You can consume soy either as a food such as tofu or soya milk or in a supplement as soy isoflavones.

Women with breast cancer or other hormone-sensitive cancer should not take soy supplements.

Lifestyle tips

There are many ways that women experiencing hot flashes can get some relief from symptoms.

Identifying situations that trigger hot flashes can help women avoid them.

Recommended lifestyle tips that may help reduce hot flashes include:

Identifying trigger points and avoiding them

The factors that increase the frequency and severity of hot flashes vary from woman to woman.

Common triggers include:

  • warm weather
  • stress
  • spicy or hot foods and beverages
  • alcohol

Most women do not need to avoid trigger points entirely, but knowing which specific factors worsen hot flashes allows women to deal with them when they occur.

Stopping smoking

Smoking may speed up the onset of menopause and increase the severity of symptoms, especially hot flashes.

Losing weight

Obesity and unhealthy body weight are thought to increase in the intensity and frequency of hot flashes.

Carrying cool water at all times

Drinking cold water or splashing it over the face and wrists can help quickly cool the body during hot flashes.
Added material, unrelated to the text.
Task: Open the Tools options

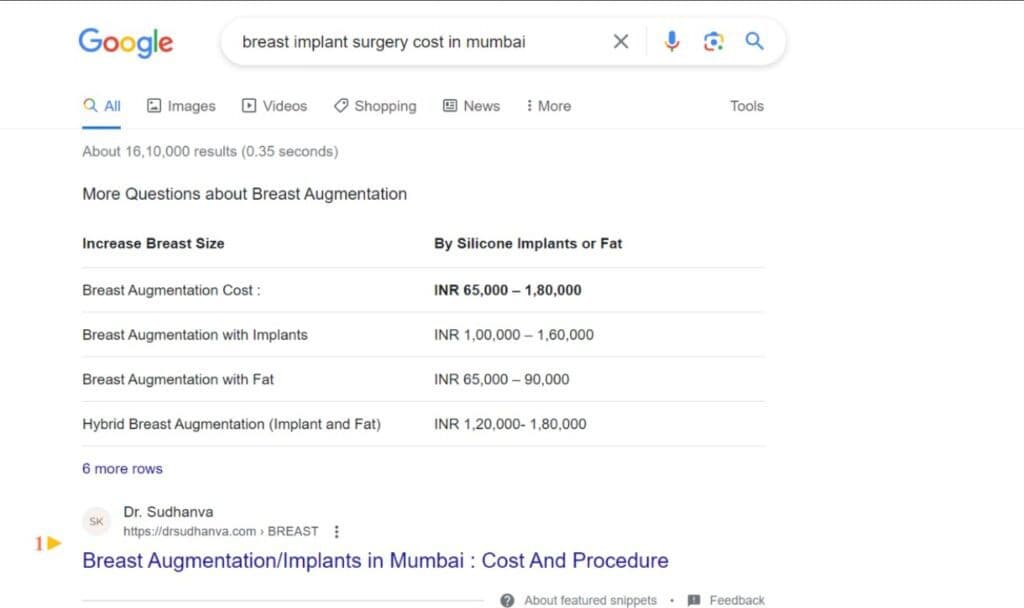Action: [x=746, y=106]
Having a cold shower or running the face and wrists under cold water helps lower body temperature even quicker.

Staying hydrated may also help steady body temperatures.

Keeping a fan close by

The breeze generated by fans can help keep bedroom temperatures cool and steady throughout the night. Handheld fans can also provide instant cooling relief.

Relaxation techniques and exercises

Stress causes the release of a substance called epinephrine, which increases body temperature and sweating.
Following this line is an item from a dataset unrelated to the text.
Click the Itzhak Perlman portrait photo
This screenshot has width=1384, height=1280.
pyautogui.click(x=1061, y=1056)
Relaxing activities may help reduce the severity and frequency of hot flashes.

Relaxation techniques such as yoga, Tai chi, and meditation may help reduce the frequency of hot flashes.

Recommended relaxation exercises include:

  • yoga
  • guided thought
  • mediation
  • Tai chi and qi gong
  • acupuncture
  • talk therapy or counselor services
  • massage
  • breathing exercises
Keeping calm

The intensity of hot flashes can cause a sense of panic, intensifying symptoms. Rushing to find relief, such as a damp towel or rapidly fanning oneself may increase body temperature.

Eating a healthful diet

Nutrients, in particular proteins and fats, help guide healthy hormone and nerve signaling.

A well-balanced diet can also reduce blood sugar changes that cause similar symptoms to hot flashes.

Women should eat foods high in omega-3 fatty acids, such as cold-water fish or ground flaxseed, or consider a fish oil supplement.

Conclusion: Once your body begins menopausal changes, the symptoms can last for a few years or longer.

Still, this doesn’t mean you have to suffer through the discomfort of hot flashes.

These natural remedies and lifestyle changes can help with hot flashes. If you take some medications first consult with your doctor before taking some of these remedies.